Do dwóch groźnie wyglądających wypadków doszło w sobotę rano w powiecie czarnkowsko-trzcianeckim.
Tuż przed godziną 5.00, na trasie Radolinek - Trzcianka dostawczy peugeot wypadł z drogi. Wiozący pieczywo do sklepów kierowca został ranny. Kiedy na miejsce przybyli strażacy i policja, mężczyzna był już zaopatrywany przez ratowników. Trafił na Szpitalny Oddział Ratunkowy w Trzciance. Prawdopodobną przyczyna wypadku było niedostosowanie prędkości pojazdu do warunków panujących na drodze. Od nocy utrzymuje się mgła, pada też deszcz.
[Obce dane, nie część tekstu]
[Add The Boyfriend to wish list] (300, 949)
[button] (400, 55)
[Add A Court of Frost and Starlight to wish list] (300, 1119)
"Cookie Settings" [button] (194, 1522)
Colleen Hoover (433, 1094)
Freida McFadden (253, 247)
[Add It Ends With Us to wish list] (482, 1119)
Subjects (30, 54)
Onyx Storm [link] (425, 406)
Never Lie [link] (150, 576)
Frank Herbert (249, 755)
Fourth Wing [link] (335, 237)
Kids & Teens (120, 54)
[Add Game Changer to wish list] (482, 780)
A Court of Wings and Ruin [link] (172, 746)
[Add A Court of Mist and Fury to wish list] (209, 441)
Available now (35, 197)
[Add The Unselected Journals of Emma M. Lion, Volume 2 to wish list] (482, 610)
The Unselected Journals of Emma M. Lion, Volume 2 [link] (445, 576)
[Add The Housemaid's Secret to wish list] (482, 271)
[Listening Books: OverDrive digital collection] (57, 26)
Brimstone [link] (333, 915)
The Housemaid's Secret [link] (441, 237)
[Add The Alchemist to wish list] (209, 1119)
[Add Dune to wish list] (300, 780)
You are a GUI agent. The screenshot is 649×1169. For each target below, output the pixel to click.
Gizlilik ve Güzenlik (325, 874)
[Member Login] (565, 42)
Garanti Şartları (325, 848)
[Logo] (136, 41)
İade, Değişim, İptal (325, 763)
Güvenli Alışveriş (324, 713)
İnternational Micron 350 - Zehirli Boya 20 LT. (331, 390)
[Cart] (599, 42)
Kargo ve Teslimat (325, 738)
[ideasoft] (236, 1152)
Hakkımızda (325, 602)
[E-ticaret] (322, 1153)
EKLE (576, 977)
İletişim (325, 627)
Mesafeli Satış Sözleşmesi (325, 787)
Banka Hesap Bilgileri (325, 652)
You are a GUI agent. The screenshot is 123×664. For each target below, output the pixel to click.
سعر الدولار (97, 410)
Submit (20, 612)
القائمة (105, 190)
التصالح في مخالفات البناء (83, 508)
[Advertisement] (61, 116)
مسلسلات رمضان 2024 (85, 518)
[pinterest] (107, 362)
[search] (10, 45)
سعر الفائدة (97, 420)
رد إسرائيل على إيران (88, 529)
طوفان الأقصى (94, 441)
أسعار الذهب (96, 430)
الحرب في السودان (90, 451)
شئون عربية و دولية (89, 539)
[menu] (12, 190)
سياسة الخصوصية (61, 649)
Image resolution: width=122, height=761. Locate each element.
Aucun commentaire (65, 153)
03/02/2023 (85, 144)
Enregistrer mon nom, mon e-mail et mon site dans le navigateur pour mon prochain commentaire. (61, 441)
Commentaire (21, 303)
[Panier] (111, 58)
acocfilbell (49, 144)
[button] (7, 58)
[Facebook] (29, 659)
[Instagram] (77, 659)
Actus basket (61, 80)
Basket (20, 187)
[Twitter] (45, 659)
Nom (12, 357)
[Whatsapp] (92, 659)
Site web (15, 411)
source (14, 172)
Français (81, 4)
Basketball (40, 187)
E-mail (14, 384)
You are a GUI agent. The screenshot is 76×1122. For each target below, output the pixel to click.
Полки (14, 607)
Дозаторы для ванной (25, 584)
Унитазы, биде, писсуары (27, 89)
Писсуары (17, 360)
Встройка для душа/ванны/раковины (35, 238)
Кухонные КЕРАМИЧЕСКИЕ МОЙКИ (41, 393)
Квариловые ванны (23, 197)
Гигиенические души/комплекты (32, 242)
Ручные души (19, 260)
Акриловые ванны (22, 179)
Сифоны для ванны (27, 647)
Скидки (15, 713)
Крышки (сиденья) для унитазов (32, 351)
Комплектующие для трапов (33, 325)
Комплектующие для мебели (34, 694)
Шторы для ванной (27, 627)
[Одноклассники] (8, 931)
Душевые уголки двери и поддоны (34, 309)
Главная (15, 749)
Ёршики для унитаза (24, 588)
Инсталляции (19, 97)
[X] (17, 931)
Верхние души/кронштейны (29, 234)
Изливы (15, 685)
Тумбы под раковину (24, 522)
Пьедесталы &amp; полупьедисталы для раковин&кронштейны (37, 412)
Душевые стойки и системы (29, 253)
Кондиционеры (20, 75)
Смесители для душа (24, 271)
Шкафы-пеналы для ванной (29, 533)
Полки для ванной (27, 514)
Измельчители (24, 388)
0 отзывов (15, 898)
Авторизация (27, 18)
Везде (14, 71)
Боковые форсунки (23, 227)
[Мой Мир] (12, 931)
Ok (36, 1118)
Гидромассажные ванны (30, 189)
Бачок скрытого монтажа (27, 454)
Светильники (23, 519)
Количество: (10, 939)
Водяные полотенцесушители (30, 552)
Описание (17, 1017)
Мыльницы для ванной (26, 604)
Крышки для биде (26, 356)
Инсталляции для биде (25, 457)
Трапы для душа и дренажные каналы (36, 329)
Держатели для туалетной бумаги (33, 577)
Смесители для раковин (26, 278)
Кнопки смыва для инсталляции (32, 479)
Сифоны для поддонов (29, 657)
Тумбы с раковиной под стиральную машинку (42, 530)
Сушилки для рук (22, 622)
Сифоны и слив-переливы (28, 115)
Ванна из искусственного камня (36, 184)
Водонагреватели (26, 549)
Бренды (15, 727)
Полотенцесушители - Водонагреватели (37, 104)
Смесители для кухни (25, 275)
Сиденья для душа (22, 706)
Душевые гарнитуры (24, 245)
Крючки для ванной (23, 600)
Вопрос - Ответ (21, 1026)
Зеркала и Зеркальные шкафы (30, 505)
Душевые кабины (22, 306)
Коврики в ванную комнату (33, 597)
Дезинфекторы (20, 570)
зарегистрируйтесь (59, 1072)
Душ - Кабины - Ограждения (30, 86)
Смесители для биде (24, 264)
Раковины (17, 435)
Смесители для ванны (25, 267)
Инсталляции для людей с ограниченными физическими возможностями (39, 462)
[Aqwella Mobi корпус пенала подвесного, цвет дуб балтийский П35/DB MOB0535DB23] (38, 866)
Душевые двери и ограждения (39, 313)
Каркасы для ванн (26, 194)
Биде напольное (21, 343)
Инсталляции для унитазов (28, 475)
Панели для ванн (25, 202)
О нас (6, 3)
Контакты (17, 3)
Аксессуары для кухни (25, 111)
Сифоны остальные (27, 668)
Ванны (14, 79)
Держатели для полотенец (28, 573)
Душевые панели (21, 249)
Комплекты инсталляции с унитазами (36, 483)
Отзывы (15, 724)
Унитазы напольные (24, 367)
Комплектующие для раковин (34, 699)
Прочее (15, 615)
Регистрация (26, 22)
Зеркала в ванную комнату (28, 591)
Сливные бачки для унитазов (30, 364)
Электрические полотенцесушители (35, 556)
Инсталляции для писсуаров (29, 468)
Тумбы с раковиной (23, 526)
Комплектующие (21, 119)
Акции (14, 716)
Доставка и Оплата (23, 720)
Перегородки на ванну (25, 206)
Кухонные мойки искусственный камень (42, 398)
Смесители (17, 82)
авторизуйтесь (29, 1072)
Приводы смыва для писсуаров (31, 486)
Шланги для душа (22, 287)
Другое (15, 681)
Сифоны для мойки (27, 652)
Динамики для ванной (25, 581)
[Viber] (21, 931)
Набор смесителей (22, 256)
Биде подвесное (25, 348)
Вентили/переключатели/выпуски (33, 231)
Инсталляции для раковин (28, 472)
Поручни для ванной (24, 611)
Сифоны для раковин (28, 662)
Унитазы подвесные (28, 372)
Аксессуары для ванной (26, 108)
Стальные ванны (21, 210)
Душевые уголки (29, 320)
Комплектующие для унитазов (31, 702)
Zła pogoda i leśne zwierzęta mogły się przyczynić do drugiego wypadku. Tym razem o godzinie 8.00 na zakręcie drogi w miejscowości Dębe pod Czarnkowem dachował samochód osobowy. Kierowca z lekkimi obrażeniami ciała trafił do szpitala w Czarnkowie. Prawdopodobnie na drogę przed przejeżdżający samochód wyskoczyła sarna. Kierowca zahamował i auto wypadło z drogi, dachując na poboczu.